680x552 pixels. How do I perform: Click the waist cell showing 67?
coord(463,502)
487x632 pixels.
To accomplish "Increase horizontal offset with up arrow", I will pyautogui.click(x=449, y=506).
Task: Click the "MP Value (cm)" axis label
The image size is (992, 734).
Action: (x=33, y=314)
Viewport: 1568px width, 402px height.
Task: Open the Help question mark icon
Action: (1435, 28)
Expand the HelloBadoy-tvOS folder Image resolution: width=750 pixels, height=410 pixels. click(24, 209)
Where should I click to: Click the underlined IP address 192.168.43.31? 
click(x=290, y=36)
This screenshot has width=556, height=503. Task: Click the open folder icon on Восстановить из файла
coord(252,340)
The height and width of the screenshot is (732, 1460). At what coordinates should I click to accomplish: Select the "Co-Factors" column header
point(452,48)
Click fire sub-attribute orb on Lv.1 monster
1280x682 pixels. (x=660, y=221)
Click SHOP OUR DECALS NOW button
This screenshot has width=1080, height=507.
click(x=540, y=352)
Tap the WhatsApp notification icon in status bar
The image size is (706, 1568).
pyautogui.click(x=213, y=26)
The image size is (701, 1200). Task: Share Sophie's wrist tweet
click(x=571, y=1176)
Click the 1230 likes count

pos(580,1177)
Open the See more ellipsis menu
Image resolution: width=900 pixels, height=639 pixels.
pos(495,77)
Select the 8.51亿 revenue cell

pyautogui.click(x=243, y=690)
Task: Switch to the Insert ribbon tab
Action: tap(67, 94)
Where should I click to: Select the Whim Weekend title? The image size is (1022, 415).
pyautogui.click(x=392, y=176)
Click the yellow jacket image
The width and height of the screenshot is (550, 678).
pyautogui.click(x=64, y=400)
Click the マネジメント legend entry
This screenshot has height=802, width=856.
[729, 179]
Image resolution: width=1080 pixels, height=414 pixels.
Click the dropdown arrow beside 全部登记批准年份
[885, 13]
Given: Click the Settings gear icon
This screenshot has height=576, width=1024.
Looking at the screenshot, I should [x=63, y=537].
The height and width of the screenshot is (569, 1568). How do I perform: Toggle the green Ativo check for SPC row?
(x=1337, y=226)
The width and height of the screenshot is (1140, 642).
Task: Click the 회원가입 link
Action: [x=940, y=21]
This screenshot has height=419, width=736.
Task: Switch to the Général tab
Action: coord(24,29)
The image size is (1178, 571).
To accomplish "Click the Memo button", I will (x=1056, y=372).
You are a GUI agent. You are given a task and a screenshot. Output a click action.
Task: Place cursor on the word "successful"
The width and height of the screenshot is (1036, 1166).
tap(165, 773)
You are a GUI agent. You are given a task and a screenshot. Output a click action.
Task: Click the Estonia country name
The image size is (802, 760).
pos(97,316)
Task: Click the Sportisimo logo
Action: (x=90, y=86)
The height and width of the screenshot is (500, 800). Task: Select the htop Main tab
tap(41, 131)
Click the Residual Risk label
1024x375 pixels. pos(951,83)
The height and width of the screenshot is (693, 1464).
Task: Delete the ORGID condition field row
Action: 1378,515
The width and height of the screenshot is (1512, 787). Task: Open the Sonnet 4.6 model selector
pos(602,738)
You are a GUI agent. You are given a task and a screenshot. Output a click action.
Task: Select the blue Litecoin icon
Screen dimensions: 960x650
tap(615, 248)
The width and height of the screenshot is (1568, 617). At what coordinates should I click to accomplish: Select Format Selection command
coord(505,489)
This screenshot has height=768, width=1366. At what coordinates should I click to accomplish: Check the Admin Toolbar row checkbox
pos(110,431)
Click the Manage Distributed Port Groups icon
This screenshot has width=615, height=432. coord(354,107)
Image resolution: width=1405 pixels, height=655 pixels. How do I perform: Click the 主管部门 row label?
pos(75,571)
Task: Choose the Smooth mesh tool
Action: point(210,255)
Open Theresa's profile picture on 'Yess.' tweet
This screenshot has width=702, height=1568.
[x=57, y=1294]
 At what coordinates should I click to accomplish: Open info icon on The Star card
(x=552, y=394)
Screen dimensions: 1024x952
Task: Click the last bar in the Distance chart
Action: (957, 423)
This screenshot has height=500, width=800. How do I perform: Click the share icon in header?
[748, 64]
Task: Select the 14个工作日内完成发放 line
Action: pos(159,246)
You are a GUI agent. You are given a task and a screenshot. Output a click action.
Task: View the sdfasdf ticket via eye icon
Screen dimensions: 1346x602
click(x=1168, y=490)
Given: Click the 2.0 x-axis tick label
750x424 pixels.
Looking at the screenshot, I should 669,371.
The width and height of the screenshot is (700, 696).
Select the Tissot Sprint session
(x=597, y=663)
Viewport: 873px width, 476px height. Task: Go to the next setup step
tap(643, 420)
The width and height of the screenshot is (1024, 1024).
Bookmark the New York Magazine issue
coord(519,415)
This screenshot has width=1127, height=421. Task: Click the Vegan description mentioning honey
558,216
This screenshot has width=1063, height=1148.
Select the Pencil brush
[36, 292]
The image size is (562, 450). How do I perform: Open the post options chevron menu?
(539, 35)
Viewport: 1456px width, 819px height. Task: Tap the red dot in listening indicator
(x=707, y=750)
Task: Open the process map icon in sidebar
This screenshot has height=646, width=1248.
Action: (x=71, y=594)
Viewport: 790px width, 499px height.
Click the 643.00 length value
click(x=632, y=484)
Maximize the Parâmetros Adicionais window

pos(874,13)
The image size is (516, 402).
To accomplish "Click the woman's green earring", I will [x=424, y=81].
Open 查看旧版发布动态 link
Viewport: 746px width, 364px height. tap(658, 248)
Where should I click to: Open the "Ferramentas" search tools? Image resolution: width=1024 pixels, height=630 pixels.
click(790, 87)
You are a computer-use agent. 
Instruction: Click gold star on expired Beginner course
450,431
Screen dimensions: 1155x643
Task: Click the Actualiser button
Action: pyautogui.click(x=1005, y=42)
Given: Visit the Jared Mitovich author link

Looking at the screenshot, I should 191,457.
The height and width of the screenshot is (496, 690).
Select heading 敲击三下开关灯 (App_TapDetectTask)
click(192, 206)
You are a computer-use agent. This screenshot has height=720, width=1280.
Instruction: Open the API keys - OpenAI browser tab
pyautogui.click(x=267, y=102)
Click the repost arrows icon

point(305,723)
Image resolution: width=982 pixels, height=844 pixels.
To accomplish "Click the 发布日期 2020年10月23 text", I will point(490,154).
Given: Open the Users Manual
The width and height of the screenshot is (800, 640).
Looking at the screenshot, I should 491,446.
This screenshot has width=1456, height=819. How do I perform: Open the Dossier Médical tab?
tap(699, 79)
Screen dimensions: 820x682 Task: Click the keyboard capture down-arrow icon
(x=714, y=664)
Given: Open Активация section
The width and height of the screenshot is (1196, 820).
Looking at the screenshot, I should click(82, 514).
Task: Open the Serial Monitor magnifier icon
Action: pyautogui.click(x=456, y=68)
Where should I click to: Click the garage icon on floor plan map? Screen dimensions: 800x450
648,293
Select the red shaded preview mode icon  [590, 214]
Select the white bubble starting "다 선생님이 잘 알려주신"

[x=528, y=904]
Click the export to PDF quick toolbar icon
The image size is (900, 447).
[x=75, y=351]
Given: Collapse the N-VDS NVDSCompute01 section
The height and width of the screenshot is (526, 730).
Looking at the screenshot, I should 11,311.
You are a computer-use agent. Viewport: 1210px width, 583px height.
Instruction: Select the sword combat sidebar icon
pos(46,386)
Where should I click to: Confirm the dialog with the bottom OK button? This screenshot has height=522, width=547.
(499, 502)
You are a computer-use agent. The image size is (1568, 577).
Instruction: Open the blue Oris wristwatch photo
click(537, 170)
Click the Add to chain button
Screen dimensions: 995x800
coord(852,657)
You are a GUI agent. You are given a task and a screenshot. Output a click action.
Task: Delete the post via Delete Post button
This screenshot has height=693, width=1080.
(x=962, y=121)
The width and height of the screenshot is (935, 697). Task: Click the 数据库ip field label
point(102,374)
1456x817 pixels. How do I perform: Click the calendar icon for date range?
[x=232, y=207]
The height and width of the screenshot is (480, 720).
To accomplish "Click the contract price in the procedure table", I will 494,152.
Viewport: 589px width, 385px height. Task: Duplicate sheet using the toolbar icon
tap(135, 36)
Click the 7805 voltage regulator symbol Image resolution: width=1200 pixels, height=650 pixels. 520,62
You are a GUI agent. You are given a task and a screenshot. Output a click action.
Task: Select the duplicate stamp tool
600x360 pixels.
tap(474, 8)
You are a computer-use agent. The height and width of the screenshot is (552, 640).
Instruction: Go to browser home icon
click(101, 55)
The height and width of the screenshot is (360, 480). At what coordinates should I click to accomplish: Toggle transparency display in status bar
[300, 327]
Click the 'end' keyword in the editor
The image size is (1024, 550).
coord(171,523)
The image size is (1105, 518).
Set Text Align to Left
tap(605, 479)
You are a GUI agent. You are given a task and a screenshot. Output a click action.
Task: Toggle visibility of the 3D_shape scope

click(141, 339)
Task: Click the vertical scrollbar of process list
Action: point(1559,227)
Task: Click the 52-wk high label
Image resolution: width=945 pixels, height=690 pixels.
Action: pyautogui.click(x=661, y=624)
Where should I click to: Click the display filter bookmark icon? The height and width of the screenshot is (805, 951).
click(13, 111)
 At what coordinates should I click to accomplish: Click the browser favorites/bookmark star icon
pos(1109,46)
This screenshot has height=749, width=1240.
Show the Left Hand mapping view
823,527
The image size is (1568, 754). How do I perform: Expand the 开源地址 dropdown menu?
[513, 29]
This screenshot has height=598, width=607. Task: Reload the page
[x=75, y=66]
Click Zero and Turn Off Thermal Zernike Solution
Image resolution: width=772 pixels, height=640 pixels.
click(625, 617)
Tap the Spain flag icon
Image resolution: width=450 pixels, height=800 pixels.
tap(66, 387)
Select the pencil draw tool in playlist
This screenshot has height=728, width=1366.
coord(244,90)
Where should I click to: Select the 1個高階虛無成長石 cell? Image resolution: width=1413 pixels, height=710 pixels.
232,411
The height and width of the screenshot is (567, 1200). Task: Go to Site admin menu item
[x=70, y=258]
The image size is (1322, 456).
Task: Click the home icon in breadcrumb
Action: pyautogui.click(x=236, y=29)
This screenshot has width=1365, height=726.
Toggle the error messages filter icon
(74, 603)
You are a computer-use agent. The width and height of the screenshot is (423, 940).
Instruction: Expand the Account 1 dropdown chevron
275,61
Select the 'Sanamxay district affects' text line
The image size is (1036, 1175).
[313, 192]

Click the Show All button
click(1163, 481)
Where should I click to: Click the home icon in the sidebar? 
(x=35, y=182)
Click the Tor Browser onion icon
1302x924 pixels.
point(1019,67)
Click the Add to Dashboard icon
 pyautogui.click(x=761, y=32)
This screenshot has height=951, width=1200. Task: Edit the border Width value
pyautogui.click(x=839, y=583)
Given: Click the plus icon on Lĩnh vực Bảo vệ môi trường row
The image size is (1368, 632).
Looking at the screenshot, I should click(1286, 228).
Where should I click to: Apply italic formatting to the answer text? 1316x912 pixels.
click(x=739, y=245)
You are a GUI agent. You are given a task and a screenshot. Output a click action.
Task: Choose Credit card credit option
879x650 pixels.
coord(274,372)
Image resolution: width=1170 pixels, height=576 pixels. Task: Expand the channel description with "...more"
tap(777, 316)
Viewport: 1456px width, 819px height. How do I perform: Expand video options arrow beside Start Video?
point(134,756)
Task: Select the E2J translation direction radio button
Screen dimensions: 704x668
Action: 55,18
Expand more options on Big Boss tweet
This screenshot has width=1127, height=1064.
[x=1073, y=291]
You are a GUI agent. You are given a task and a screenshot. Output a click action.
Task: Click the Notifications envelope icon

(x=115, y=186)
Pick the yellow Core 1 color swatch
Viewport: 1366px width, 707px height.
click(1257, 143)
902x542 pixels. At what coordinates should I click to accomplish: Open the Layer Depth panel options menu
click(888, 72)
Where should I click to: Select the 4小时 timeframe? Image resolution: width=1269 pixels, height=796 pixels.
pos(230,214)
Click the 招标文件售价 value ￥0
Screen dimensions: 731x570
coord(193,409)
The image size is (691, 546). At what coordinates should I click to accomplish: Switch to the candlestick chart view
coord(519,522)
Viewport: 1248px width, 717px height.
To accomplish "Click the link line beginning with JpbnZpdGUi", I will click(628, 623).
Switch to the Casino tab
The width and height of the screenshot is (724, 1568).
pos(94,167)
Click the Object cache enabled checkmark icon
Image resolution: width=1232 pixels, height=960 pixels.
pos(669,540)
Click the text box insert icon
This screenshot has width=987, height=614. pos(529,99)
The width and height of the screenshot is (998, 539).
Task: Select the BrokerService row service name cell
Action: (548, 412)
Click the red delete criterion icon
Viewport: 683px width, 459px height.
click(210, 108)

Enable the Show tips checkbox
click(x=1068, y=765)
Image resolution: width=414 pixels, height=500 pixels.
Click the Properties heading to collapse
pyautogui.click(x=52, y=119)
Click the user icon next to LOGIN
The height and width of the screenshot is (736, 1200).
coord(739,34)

Exercise » Whenever the word "will" shows up in a line of the entries, copy that line.

Answer to the problem »
To accomplish "Increase horizontal offset with up arrow", I will pyautogui.click(x=449, y=506).
To accomplish "Click the Memo button", I will (x=1056, y=372).
To accomplish "Click the woman's green earring", I will [x=424, y=81].
To accomplish "Click the 发布日期 2020年10月23 text", I will point(490,154).
To accomplish "Click the contract price in the procedure table", I will 494,152.
To accomplish "Click the link line beginning with JpbnZpdGUi", I will click(628, 623).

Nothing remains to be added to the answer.